La maggior parte dei processi a cui si fa riferimento riguardano il cuore pulsante dell’attività industriale. Produzione, logistica, manutenzione, qualità e sicurezza: non c’è reparto in cui oggetti comunicanti e analisi di dati non possano fare la differenza. Ancora per qualche anno almeno, prima che il Cloud e l’Advanced Human Machine Interface si candidino definitivamente per diventare le prossime tecnologie di riferimento, attraverso macchine connesse tra loro e alla Rete, visori per la realtà aumentata e comandi vocali e gestuali, disponibili anche a distanza, che renderanno gli operai più simili al Tom Cruise di Minority Report che al Charlie Chaplin di Tempi Moderni.
Le soluzioni sono tante, non tutte ugualmente mature. Internet of Things e Big Data sono già pronte per varcare la porta di fabbriche e uffici, i sensori riducono la dispersione energetica mentre wearable e stampa 3D sono indubbiamente promettenti anche se ancora acerbi su larga scala: perfetti per rilevazioni sul campo e prototipazioni o riparazioni veloci eppure ancora perfezionabili.
“Lo Smart Manufacturing è la strada fondamentale per il rilancio dell’industria italiana in quanto consente di far lavorare in modo più intelligente e ‘connesso’ le risorse, portando velocità e flessibilità, elementi di cui le imprese manifatturiere hanno bisogno per recuperare competitività”, concorda un altro responsabile dell’Osservatorio, Alessandro Perego.
Questa risulta una condizione essenziale per sopravvivere a mercati sempre più avanzati e globalizzati, soprattutto per un Paese come il nostro, che ha nella manifattura e le esportazioni una delle ricette per uscire dalle secche della recessione.

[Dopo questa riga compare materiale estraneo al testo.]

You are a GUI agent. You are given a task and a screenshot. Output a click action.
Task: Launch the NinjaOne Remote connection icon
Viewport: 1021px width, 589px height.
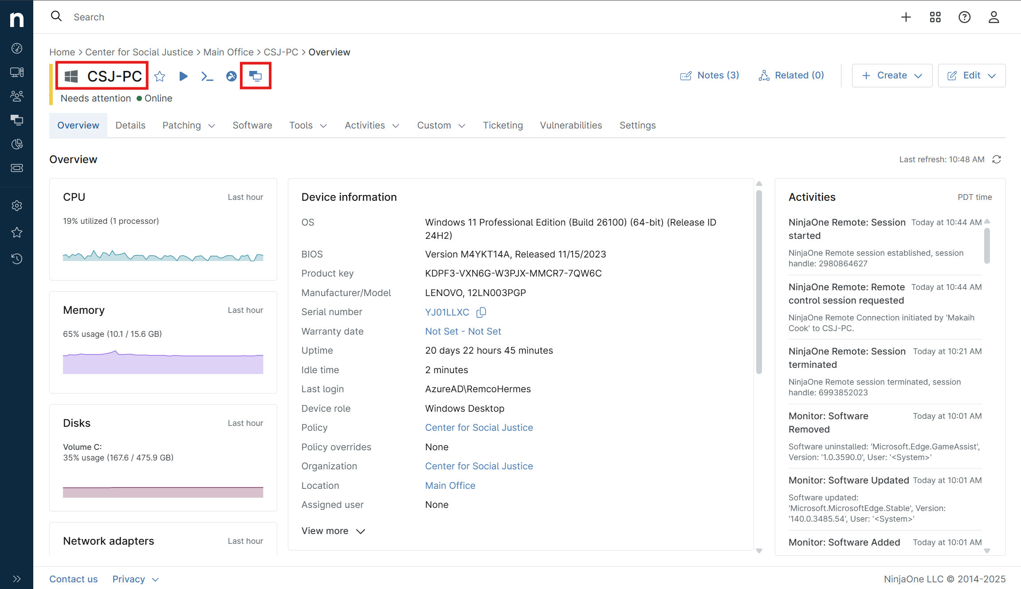(x=231, y=76)
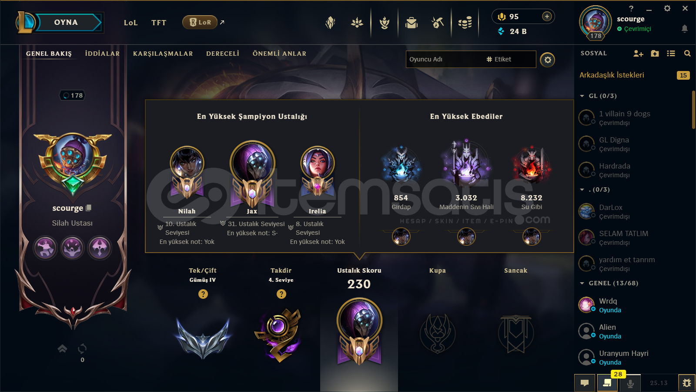Screen dimensions: 696x392
Task: Switch to the KARŞILAŞMALAR tab
Action: click(163, 54)
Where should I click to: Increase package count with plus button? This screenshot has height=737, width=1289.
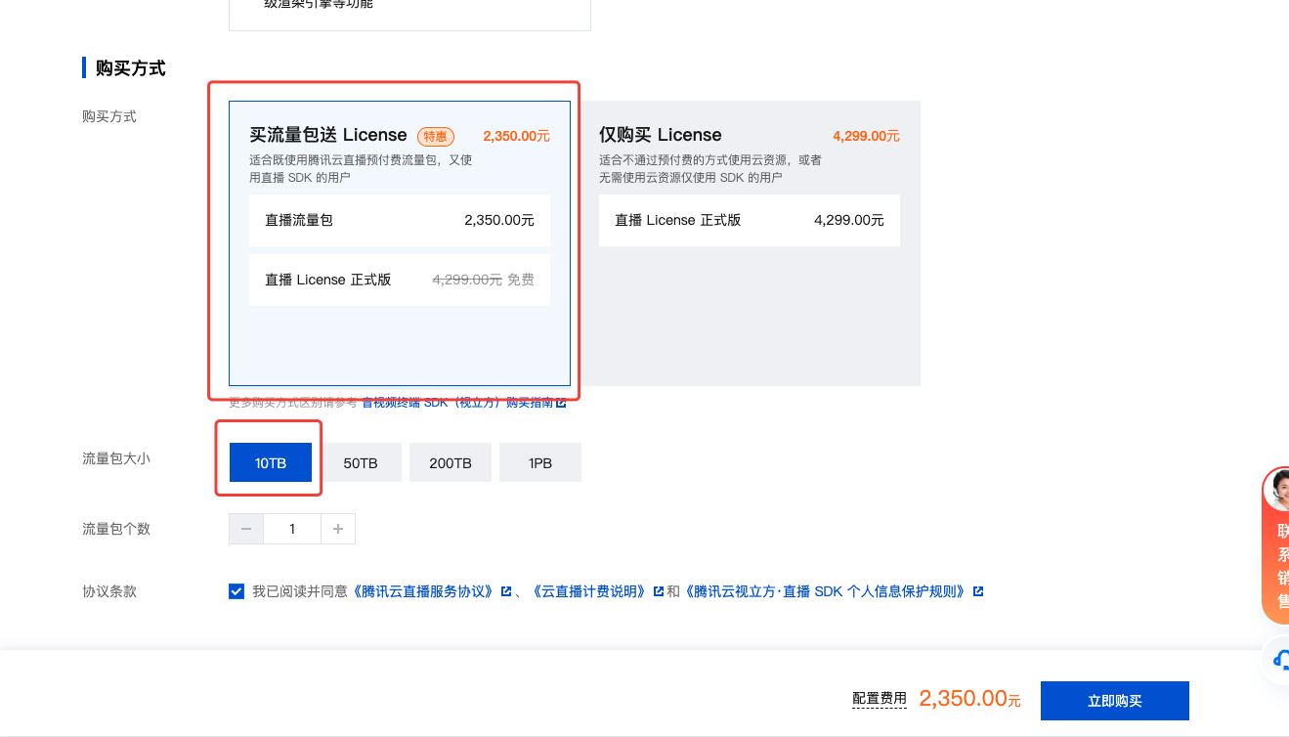click(338, 529)
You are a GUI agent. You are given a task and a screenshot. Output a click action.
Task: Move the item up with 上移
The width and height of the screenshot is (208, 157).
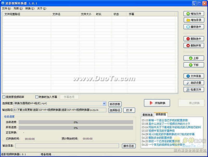(194, 58)
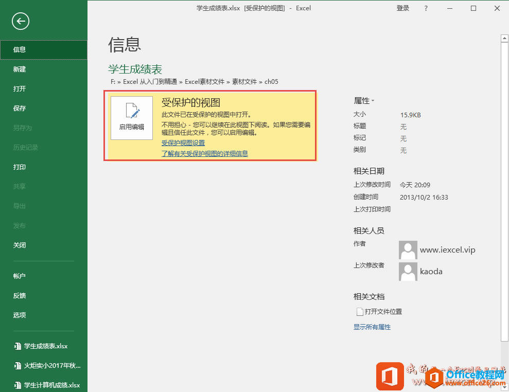Screen dimensions: 509x392
Task: Click the author avatar for www.iexcel.vip
Action: click(x=408, y=250)
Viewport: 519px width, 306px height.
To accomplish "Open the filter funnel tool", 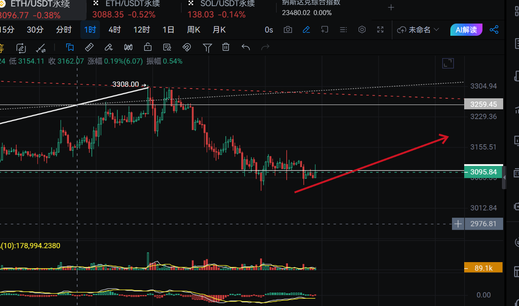I will (207, 48).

Marco Taisch – anch’egli co-responsabile dell’Osservatorio – tuttavia constata che “La ricerca, pur rivelando un buon fermento anche in Italia, mostra come nel nostro Paese ci sia ancora molta strada da compiere da parte delle aziende utenti, dei fornitori e anche delle istituzioni. Le cause alla base del rallentato percorso di adozione dello Smart Manufaturing in Italia sono legate a fattori contestuali, culturali, organizzativi e di capacità dell’offerta. “Le principali barriere sono le ridotte dimensioni delle nostre imprese, i limiti di cultura digitale nelle decisioni per l’adozione delle tecnologie, l’assenza di equilibrio tra operational technology ed information technology nelle organizzazioni. E poi i problemi con i fornitori che – nella percezione delle imprese – tendono a “monetizzare” commercialmente l’innovazione proposta, più che a supportare la comprensione della portata del cambiamento”.
Il grande assente per ora, in Italia come in altri Paesi, rimane lo Smart Planning ovvero l’insieme dei processi di Production & Distribution Planning, Inventory Management e Supply Chain Event Management: la capacità di gestire in modo completamente integrato, anche tra sedi diverse, le forniture unitamente ai processi di produzione, distribuzione e inventario. Un’adeguata e innovativa pianificazione a monte sarà così il complemento ideale per processi sempre più sicuri, rapidi e automatizzati a valle. Una funzione in cui l’uomo però, per velocità di adattamento e comprensione del quadro generale, potrà essere forse affiancato ma difficilmente sostituito da macchine e algoritmi.